Inventor launches ember defence

WHEN bushfire hit Callala Bay last month, Gordon McKeown was able to protect a neighbour’s house through the simple act of turning on a hose.

The inventor of a home protection system called the Ember Defender, Mr McKeown had earlier installed his fire defence system at the house, so all that was left to do when fire broke out nearby was to turn on a tap and let sprinklers soak the roof and any leaves in the gutters.

While the home was protected, a home on the other side lost washing that caught fire when hit by burning embers.

A former plumber and Rural Fire Service volunteer, Mr McKeown developed the system many years ago as “a simple device” to help his elderly mother protect her home at Heathcote.

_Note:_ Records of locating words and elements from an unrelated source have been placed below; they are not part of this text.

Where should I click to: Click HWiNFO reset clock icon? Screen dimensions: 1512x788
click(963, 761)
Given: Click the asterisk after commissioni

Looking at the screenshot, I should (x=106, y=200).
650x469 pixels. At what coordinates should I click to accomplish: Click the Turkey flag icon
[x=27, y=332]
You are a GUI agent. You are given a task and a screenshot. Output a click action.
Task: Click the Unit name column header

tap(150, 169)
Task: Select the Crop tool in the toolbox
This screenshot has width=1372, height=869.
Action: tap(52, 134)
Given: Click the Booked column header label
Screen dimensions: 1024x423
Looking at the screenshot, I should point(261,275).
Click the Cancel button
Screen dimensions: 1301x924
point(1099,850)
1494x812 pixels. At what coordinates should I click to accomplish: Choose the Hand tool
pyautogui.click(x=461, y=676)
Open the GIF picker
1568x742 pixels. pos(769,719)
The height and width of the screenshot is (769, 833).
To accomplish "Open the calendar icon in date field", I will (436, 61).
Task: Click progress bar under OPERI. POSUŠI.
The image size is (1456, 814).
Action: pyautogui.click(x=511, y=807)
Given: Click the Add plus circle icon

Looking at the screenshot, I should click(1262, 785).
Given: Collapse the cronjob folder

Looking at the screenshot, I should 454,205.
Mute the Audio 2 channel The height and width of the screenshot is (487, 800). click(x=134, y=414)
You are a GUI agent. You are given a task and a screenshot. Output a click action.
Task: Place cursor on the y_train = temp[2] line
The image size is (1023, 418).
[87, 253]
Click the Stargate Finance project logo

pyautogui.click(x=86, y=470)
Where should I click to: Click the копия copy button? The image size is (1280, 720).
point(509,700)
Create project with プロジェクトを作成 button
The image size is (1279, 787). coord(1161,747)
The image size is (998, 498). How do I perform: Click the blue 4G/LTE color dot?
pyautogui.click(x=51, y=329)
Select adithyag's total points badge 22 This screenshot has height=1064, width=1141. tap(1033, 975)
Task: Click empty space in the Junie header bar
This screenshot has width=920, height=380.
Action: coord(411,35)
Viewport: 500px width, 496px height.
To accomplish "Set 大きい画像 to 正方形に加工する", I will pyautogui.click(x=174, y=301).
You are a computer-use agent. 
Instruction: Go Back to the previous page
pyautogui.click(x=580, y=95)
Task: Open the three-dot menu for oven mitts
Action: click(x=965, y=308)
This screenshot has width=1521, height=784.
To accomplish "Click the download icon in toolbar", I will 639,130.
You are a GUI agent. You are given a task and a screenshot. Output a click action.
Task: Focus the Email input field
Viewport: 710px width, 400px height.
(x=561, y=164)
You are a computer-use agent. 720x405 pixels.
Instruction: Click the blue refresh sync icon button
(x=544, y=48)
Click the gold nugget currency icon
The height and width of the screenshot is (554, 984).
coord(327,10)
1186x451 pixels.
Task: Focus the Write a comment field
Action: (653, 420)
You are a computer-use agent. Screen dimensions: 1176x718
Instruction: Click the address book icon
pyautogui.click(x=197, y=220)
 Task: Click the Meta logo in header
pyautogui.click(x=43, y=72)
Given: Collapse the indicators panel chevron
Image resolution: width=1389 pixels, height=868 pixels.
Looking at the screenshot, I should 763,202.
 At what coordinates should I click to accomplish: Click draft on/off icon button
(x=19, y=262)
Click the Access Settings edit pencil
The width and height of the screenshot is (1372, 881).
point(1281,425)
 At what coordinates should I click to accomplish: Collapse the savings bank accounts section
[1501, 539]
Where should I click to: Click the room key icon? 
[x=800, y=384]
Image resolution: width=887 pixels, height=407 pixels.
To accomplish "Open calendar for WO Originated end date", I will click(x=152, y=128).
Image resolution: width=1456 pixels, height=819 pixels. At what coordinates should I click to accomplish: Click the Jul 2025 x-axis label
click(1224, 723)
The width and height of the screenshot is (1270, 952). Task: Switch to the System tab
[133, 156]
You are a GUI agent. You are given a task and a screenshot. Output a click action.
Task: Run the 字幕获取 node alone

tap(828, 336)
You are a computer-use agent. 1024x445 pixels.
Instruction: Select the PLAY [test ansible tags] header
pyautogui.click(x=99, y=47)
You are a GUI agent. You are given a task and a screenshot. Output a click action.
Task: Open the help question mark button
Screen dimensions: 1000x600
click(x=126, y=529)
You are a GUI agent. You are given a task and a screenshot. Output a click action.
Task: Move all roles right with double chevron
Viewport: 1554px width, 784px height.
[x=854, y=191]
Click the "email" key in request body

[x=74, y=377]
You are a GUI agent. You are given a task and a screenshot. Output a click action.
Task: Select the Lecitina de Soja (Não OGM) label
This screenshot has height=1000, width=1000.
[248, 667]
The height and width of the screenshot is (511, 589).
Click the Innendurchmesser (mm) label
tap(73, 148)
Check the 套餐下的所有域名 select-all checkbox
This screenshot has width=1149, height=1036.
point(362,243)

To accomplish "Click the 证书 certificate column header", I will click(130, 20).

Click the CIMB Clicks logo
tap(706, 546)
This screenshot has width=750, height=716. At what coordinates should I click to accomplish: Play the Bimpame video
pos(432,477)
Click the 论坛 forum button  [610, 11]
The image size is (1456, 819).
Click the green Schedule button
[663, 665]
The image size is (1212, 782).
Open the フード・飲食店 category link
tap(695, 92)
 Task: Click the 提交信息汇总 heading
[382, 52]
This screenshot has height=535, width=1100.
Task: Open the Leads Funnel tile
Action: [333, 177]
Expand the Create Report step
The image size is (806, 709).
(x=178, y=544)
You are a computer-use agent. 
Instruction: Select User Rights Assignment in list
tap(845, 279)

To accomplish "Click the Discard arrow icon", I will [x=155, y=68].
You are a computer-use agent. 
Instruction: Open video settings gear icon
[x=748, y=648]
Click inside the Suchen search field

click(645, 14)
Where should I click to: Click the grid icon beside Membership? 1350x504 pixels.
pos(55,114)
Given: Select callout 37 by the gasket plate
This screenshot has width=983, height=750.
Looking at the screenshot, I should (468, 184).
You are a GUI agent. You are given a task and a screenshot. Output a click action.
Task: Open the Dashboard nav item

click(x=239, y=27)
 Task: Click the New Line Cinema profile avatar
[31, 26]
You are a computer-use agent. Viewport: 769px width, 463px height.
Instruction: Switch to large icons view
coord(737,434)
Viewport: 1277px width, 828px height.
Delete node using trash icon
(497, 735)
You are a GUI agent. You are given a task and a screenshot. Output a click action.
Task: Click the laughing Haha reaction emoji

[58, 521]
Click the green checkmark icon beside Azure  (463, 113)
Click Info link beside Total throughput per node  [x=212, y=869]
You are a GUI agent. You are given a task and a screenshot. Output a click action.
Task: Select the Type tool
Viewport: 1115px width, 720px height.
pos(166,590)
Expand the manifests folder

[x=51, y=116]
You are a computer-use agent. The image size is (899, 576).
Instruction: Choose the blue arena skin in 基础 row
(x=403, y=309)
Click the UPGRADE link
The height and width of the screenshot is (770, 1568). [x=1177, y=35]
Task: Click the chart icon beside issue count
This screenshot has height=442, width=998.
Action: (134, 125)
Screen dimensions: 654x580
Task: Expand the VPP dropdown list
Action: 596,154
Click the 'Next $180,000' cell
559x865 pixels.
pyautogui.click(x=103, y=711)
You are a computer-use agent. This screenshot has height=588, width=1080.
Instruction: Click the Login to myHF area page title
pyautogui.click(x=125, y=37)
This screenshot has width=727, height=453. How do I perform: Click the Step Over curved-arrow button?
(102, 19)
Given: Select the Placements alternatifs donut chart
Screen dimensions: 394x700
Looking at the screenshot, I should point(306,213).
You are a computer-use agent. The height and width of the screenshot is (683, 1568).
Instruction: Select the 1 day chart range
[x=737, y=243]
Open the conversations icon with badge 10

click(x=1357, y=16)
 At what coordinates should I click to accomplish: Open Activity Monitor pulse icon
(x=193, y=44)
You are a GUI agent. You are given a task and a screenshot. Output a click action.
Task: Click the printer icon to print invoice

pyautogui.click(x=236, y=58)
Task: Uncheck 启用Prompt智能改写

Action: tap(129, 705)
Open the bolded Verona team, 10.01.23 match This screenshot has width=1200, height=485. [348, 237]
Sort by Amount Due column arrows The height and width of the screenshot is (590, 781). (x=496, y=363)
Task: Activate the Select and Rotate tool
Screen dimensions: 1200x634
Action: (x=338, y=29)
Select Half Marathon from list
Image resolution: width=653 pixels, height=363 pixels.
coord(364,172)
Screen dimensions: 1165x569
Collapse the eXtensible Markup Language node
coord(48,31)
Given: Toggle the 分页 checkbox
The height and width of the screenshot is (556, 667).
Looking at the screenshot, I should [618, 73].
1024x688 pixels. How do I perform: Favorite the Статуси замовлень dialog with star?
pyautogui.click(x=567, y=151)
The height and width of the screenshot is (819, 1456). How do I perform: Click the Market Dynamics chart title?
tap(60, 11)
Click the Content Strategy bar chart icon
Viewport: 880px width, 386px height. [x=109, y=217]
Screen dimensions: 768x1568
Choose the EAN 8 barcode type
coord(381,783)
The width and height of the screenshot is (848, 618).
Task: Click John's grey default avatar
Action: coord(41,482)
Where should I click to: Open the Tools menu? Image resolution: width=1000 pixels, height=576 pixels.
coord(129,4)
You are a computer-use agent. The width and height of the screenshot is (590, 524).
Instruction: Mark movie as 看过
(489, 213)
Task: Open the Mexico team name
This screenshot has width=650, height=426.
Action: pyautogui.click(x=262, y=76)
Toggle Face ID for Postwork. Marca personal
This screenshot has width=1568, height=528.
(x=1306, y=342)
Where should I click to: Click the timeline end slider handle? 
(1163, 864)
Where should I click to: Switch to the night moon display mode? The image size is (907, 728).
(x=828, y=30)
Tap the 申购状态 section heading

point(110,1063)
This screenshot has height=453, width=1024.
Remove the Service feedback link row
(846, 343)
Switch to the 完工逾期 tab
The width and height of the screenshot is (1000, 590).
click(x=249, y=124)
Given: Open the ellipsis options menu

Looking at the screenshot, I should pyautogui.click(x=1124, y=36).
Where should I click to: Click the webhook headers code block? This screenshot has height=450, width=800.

While the system would not save homes hit by a wall of flames, CSIRO research showed 90 per cent of all homes lost to bushfire were destroyed by embers hitting them.

“That’s where this thing does the job,” Mr McKeown said.

“You can turn it on and walk away, you don’t have to stay there.”

The invention was featured on the New Inventors television show in 2004, and in August was the subject of a segment on current affairs show Today Tonight.

However while many have praised the invention, getting support to manufacture the Ember Defender has proven more difficult.

While manufacturers have rejected the product, Mr McKeown has continued to see houses destroyed by embers in Canberra, several bushfires in NSW, and during Victoria’s devastating bushfires early last year.

“It’s frustrating when you know you’ve got something that can help, but you can’t get it out there,” the Callala Bay man said.

Now with the help of a nephew, who used to work for Bunnings, Mr McKeown is manufacturing the Ember Defenders himself in China, and has just heard Bunnings will stock his invention as of November.